Fachrizal melanjutkan, mayoritas saksi dalam persidangan, yakni 60 orang, merupakan anggota aktif Polri untuk meringankan dakwaan terhadap terdakwa. Tiada upaya untuk menghadirkan lebih banyak saksi dari korban yang hidup yang dapat memberikan keterangan sebaik-baiknya, sebenar-benarnya. Temuan Komnas HAM dan laporan Tim Gabungan Independen Pencari Fakta bentukan Presiden diabaikan.
”Dalam persidangan, saksi-saksi dihadirkan bersamaan sehingga itu melanggar KUHAP bahwa seharusnya saksi dipanggil seorang demi seorang sehingga keterangsan para saksi menjadi sama,” ujarnya.
Itu belum termasuk perilaku anggota Brimob yang menyoraki jaksa penuntut umum dan membuat gaduh PN Surabaya sehingga merupakan tindakan pelecehan terhadap peradilan. Anggota majelis hakim ada yang tertidur dalam sidang keterangan saksi.
”Bisa dibayangkan, kasus dengan korban sebanyak itu tidak diseriusi sehingga sesuai prediksi vonis terhadap terdakwa ringan dan amat melukai rasa keadilan keluarga korban,” kata Fachrizal.
Cholifatul Nur, ibu salah seorang korban Tragedi Kanjuruhan, amat berharap lembaga negara dapat mendorong pengusutan tuntas kasus ini demi keadilan dan kebenaran untuk ketenteraman para korban. Sebagian dari keluarga korban juga masih terus mengupayakan proses hukum pidana, perdata, pengajuan restitusi, dan perlindungan sebagai jalan mencari keadilan.

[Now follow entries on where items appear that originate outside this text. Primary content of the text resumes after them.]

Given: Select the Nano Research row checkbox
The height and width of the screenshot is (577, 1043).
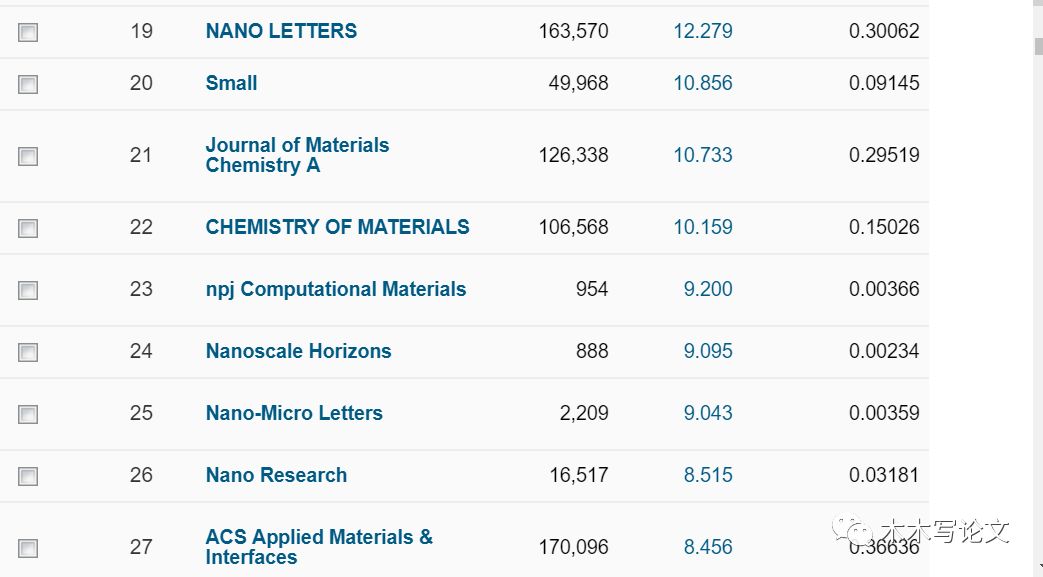Looking at the screenshot, I should pyautogui.click(x=28, y=476).
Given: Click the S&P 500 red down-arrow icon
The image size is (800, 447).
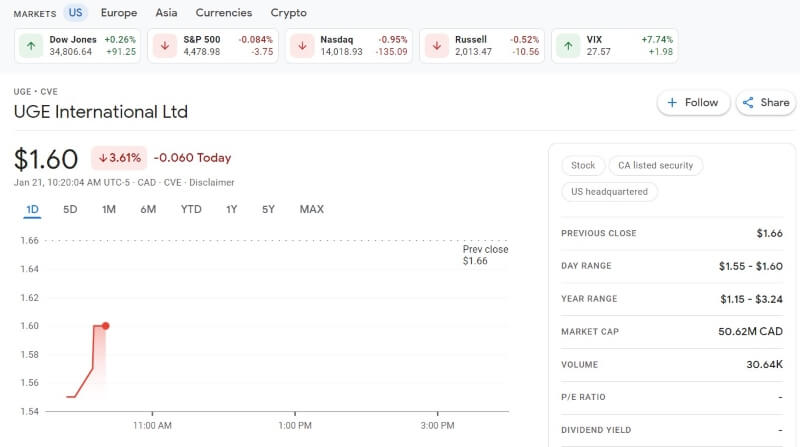Looking at the screenshot, I should (x=165, y=46).
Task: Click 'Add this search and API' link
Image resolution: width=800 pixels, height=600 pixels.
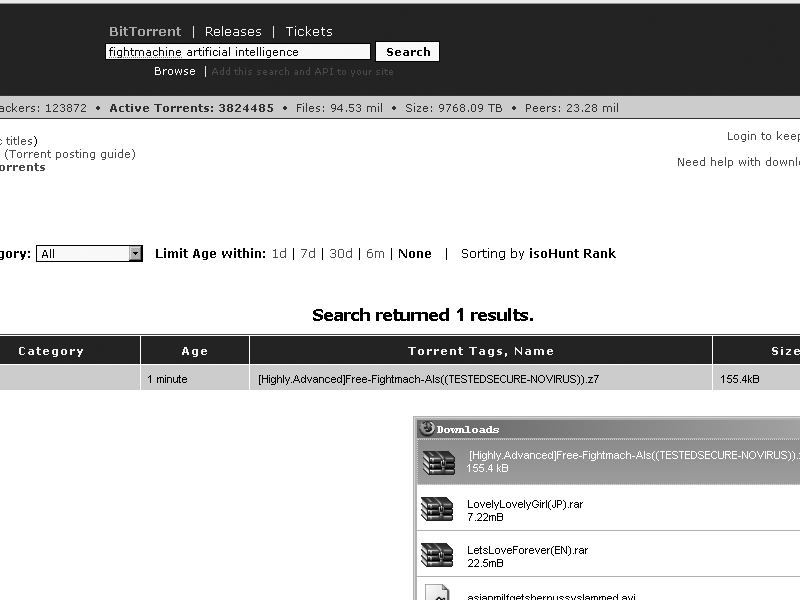Action: [303, 72]
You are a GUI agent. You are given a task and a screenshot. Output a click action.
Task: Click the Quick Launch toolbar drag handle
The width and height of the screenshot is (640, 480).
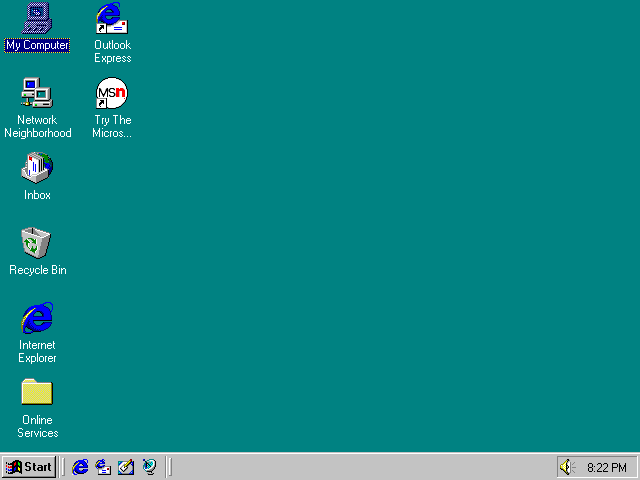click(x=65, y=467)
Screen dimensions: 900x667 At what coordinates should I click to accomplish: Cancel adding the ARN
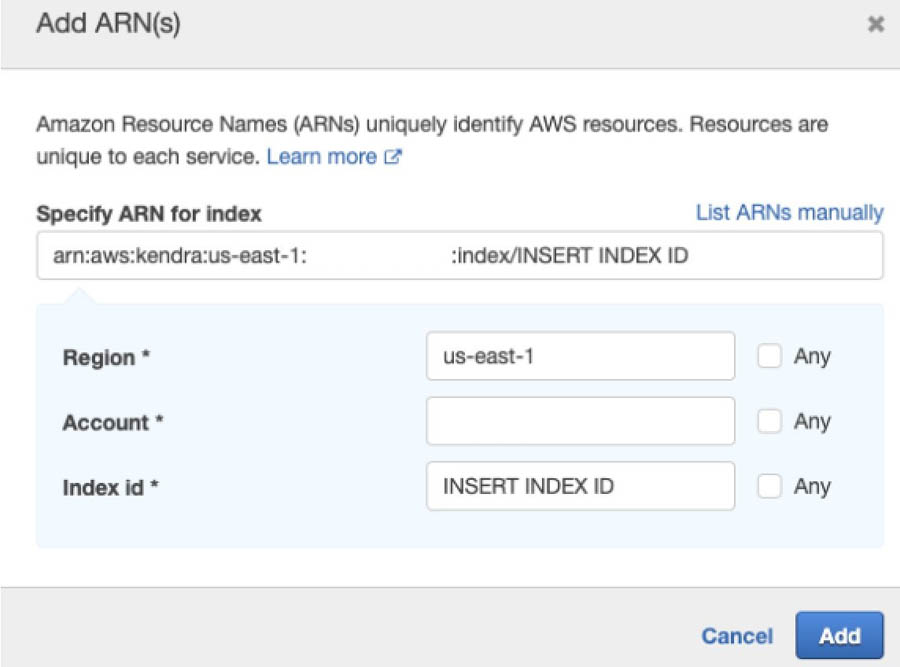click(x=737, y=636)
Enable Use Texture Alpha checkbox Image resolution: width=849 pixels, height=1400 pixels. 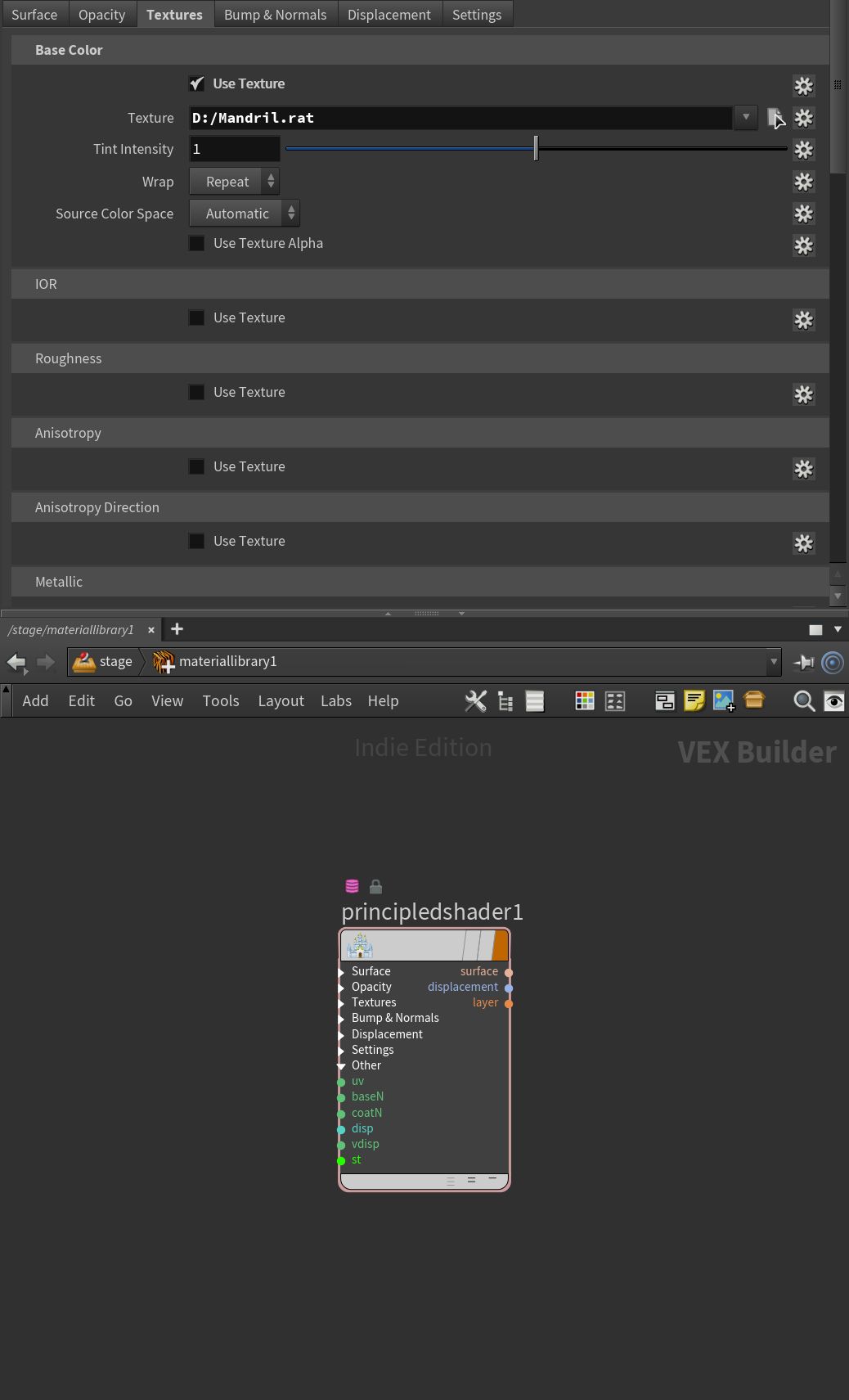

”Kalau ini bukan pelanggaran HAM, lalu apa?” kata Cholifatul yang kehilangan Jofan Farelino (15) dalam horor berdarah itu. Ia menuntut proses hukum kepada semua yang terlibat dalam Tragedi Kanjuruhan, termasuk suporter yang menerobos lapangan dan memicu penembakan, suporter perusak dan pemicu kerusuhan, anggota dan bekas pejabat Polda Jatim, Polres Malang, dan Polri, bekas pengurus PSSI dan klub Arema FC.

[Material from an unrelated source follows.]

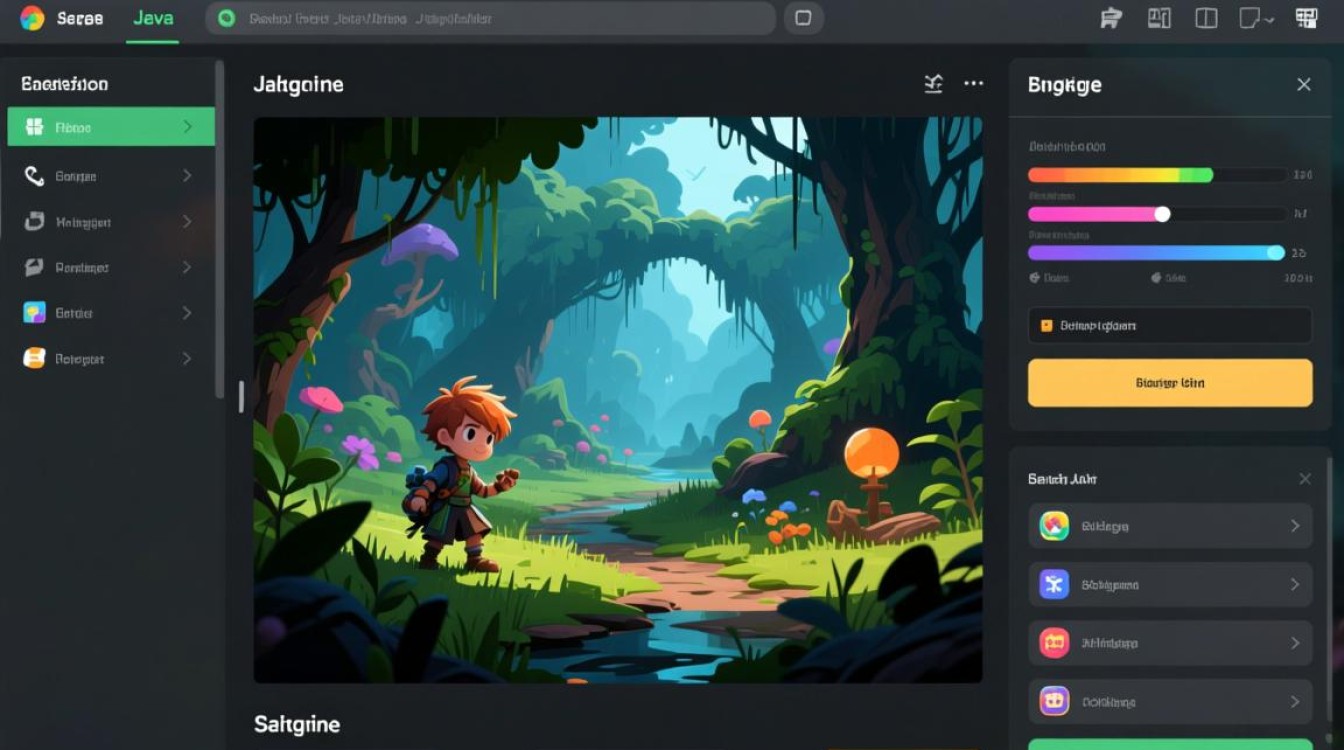
Task: Toggle the orange checkbox below the sliders
Action: (1046, 326)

Wakil Ketua LPSK Susilaningtyas mengatakan, intimidasi terhadap keluarga korban masih ada. LPSK dan koalisi masyarakat sipil akan terus memantau perjuangan keluarga korban mencari keadilan. Itu dilakukan antara lain dengan mendorong pelaporan-pelaporan dari masyarakat atau keluarga korban sekaligus menekan Polri untuk menindaklanjuti. LPSK juga akan terus mendampingi proses pengajuan restitusi bagi keluarga korban,
Komisioner Komnas HAM, Uli Parulian, berjanji akan mendorong lembaganya melihat kembali kasus Tragedi Kanjuruhan. ”Jika kemudian memang ditemukan ada pelanggaran HAM berat, penyelidikan perlu dibuka lagi,” katanya.
Arsul Sani dari Komisi III DPR berpendapat, paradigma aparat penegak hukum dan penyelenggara negara terhadap Tragedi Kanjuruhan sebagai musibah sehingga proses hukum tidak maksimal. Ia mendorong Tragedi Kanjuruhan dibawa ke rapat dengar pendapat umum agar kembali menjadi atensi. ”Untuk membangunkan kembali kesadaran bahwa kasus ini perlu diusut tuntas,” ujarnya.